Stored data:
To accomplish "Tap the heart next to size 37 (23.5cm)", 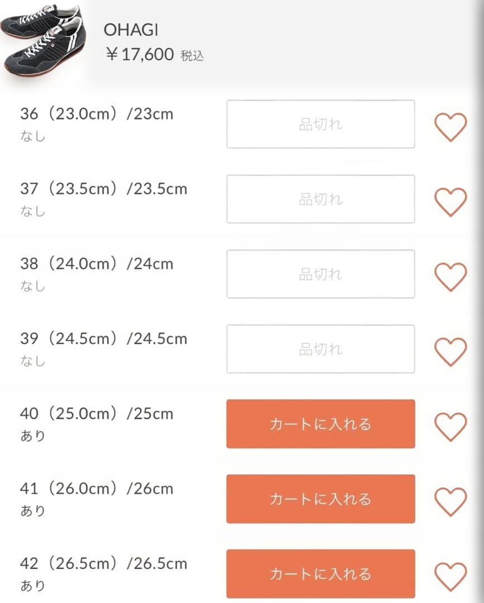I will (450, 202).
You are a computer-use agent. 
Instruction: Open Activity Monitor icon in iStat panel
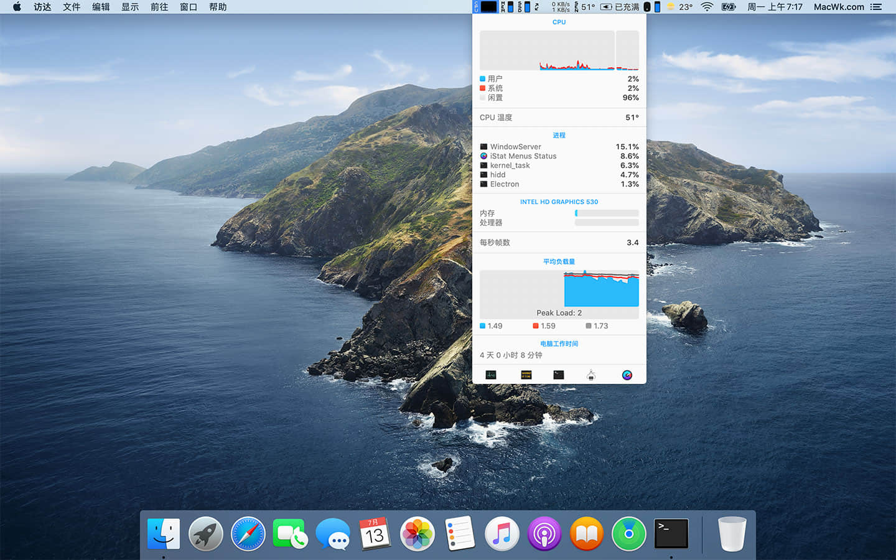pos(491,375)
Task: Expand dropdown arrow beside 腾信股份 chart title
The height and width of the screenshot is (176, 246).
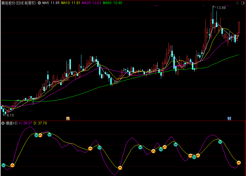Action: [39, 3]

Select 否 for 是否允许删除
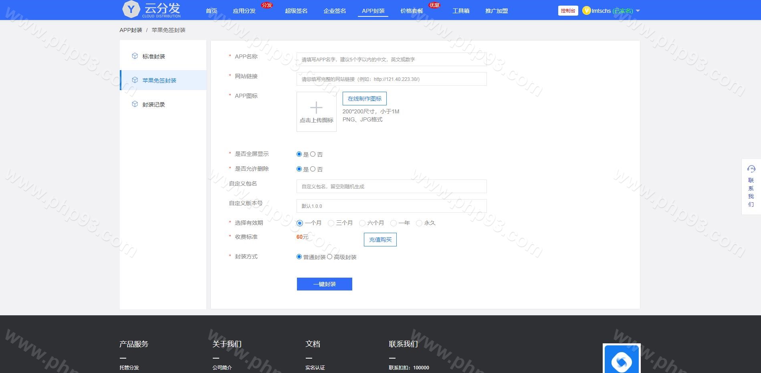pos(313,169)

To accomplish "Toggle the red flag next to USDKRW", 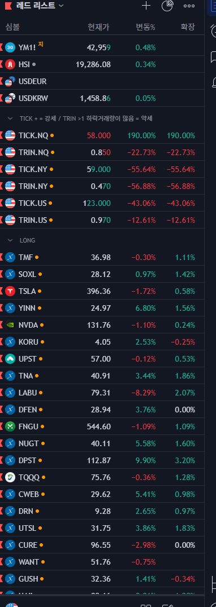I will (1, 98).
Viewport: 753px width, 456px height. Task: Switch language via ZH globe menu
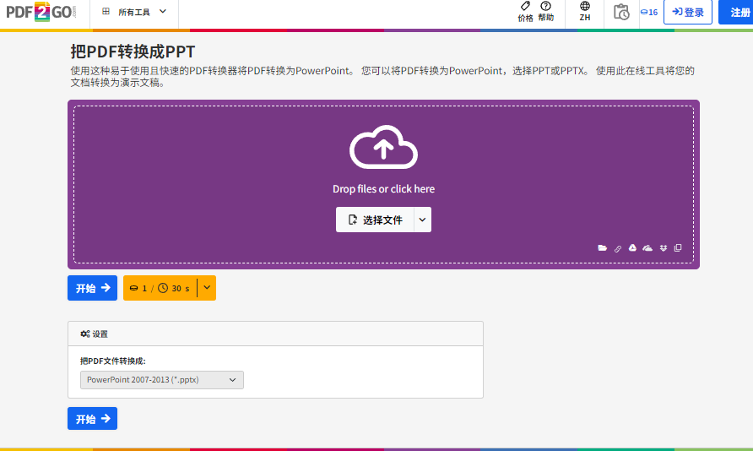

[EXERCISE PROMPT] List each line of the entries that contains the word "height". Case counts.

[TASK OUTPUT]
The height and width of the screenshot is (176, 246).
Viewport: 753px width, 456px height. Task: Switch language via ZH globe menu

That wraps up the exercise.